Tetitaha said Hussey’s long-term addictions meant she needed a care plan monitored by one lead provider.

“It was imperative for her wellbeing to have a high level of communication between mental health providers.

“This may have ensured better follow up and engagement with her. If she was properly monitored by mental health services her ongoing addictions may have been better managed. It could’ve prevented her death.”

The situation had highlighted the defects in communication between mental health services and Tetitaha said there seemed to be a lack of protocols regarding transfers.

DENISE PIPER/STUFF

Northland District Health Board meth clinician Cordelia Waetford explains how methamphetamine is addictive and how treatment helps. (Video first published in January 2020).

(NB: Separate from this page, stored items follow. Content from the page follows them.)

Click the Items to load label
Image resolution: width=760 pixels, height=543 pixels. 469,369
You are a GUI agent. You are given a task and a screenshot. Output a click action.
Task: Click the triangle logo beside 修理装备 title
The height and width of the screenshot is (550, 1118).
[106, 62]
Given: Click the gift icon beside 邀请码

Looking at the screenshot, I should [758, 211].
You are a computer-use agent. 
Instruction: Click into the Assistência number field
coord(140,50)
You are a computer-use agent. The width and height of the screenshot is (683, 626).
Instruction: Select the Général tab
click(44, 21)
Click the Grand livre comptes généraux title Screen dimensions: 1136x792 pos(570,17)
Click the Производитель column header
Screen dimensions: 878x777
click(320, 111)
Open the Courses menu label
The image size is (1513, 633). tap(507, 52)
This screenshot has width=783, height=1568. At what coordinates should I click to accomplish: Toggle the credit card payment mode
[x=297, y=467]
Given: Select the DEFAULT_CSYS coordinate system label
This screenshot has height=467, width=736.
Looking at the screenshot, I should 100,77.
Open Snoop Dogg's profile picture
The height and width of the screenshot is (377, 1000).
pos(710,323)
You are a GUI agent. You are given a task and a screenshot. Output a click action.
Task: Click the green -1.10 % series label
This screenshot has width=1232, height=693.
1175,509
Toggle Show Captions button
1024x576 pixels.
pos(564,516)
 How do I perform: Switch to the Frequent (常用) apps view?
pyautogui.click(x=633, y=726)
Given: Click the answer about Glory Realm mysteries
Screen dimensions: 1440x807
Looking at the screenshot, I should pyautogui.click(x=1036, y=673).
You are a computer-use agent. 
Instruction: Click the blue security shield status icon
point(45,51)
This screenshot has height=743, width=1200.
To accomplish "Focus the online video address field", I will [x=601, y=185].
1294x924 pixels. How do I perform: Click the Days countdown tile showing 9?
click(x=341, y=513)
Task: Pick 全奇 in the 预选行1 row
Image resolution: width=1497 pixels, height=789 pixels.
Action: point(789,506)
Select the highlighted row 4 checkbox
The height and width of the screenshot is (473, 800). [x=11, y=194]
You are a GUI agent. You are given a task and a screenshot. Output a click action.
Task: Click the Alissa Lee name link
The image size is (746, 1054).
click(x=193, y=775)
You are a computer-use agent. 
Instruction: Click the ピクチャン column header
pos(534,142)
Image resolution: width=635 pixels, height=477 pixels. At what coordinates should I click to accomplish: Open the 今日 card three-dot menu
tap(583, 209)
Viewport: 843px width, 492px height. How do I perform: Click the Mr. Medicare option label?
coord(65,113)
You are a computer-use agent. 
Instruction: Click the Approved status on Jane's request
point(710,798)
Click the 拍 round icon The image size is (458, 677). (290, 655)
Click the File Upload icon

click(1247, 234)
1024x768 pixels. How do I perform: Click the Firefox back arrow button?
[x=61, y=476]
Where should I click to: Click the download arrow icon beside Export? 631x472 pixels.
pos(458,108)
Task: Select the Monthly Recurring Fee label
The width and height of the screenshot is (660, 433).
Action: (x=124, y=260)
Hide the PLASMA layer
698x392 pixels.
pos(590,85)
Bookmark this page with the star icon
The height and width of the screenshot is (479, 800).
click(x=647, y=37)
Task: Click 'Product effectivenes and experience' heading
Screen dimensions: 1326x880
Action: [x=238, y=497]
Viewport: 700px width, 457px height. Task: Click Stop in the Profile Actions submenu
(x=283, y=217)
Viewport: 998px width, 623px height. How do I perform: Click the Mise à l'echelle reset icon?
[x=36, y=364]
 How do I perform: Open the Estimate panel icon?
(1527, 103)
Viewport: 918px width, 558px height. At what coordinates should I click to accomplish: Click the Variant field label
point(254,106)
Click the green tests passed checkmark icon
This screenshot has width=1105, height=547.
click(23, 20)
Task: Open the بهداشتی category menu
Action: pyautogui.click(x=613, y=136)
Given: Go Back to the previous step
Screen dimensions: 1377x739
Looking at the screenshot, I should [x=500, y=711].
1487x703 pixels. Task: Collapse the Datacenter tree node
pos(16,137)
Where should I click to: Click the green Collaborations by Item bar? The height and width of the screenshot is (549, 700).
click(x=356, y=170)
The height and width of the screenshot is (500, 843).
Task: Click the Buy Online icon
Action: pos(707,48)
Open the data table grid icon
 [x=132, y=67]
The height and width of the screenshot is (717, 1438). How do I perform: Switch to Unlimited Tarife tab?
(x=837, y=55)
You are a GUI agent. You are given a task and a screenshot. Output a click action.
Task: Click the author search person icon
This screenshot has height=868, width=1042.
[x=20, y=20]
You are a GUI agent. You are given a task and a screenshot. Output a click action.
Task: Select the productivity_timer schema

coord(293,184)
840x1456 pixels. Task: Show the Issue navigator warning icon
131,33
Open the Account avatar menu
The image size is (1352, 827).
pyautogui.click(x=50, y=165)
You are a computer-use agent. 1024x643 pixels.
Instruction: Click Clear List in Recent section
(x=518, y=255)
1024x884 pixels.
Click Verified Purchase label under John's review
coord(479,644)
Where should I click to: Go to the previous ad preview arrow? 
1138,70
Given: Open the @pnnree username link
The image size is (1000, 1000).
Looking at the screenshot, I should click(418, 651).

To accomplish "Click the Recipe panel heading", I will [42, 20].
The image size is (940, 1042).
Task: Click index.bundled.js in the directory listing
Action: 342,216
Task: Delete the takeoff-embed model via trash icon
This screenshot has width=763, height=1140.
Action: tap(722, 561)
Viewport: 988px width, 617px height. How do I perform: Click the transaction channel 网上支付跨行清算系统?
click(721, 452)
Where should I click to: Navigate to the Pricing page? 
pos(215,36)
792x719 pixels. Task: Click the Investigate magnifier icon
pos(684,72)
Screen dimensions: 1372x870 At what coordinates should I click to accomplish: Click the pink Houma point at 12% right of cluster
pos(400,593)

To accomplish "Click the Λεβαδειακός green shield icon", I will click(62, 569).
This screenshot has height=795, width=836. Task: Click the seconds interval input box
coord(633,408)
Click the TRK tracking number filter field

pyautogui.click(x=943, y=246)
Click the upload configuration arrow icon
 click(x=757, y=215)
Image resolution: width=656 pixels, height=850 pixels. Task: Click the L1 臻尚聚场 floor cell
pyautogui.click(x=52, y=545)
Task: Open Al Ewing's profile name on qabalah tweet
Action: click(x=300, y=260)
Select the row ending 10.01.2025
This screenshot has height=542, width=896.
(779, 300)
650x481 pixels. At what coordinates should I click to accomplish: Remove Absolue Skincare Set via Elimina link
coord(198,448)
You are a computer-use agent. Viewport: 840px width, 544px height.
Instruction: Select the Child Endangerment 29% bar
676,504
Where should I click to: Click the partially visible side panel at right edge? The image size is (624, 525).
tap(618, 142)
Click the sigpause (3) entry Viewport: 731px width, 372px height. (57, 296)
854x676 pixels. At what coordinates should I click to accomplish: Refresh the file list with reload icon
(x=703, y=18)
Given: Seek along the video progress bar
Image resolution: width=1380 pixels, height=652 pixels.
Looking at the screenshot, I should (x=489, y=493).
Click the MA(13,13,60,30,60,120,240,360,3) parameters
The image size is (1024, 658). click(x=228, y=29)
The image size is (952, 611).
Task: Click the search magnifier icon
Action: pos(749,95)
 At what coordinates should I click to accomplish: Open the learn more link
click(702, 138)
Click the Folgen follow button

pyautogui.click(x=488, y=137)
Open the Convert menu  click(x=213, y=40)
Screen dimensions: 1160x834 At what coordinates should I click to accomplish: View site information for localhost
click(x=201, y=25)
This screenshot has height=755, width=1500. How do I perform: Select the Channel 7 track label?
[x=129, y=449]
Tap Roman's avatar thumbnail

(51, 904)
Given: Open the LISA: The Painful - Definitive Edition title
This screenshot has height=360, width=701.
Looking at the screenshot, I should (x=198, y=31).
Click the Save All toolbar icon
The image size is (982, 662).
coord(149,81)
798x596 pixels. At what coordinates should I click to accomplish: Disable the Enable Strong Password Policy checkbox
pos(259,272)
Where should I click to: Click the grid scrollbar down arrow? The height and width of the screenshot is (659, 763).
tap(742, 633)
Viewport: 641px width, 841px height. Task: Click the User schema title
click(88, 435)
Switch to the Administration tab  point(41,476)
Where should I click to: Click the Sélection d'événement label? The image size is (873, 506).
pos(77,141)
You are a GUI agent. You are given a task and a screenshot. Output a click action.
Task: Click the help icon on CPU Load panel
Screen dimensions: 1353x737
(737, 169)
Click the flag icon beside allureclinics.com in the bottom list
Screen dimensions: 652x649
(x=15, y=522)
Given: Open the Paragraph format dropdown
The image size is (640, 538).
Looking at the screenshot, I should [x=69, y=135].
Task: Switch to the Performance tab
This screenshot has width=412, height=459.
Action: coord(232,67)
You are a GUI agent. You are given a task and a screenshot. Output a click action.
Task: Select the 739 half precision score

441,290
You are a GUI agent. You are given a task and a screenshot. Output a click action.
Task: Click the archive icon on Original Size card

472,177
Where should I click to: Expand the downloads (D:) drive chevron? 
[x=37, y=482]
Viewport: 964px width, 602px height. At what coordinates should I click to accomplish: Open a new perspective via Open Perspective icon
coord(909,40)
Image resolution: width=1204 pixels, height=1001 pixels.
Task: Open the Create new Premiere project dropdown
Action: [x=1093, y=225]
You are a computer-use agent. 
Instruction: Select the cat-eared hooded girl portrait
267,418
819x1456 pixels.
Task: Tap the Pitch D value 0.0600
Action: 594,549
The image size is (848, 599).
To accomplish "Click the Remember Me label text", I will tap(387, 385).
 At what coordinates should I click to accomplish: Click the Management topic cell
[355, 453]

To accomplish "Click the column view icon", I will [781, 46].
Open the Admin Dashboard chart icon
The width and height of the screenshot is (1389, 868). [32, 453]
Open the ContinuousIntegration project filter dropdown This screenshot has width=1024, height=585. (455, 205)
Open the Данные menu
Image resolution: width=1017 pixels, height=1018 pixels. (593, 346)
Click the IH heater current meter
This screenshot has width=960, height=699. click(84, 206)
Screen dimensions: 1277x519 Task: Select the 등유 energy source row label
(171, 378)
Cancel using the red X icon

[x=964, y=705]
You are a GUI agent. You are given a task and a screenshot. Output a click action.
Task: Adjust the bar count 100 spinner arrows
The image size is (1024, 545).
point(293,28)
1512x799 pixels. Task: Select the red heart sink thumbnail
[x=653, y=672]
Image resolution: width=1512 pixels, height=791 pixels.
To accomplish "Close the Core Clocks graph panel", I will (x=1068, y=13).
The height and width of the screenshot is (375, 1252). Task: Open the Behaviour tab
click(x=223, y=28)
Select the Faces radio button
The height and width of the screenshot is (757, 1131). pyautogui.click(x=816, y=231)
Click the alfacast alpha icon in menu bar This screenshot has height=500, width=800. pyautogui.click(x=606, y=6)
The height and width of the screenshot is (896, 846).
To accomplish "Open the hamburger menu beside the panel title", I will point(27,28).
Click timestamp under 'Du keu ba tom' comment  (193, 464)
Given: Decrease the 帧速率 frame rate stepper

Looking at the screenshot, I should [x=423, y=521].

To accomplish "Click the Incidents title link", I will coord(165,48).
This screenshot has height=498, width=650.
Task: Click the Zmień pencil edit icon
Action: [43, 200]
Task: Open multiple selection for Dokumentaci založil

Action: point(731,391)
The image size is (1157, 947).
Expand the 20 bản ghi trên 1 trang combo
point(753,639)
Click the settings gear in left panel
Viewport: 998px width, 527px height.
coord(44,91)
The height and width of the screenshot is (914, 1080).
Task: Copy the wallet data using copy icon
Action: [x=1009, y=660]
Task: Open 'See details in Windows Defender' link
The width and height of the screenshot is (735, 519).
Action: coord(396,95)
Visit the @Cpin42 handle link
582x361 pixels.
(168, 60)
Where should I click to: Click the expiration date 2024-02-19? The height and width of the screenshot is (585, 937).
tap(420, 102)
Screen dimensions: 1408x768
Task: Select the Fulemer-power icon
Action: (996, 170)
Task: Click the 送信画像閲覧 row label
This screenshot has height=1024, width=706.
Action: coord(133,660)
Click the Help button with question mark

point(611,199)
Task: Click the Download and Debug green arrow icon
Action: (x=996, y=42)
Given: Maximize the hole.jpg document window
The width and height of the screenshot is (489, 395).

Tetitaha recommended Te Whatu Ora considered reviewing communications and processes for transferring between services. This included completion of a transfer plan and monitoring and auditing patient files.

Ian McKenzie, general manager of mental health and addiction services at Te Whatu Ora, accepted the findings and acknowledged the communication between services was “poor”.

“We are deeply sorry to her whānau that we did not provide the level of care she deserved. A number of improvements have been made following Ms Hussey’s death.

“This included development of more comprehensive referral and treatment pathways that support people who transfer across teams or geographical areas of Northland, as well as better communication and monitoring of patients.”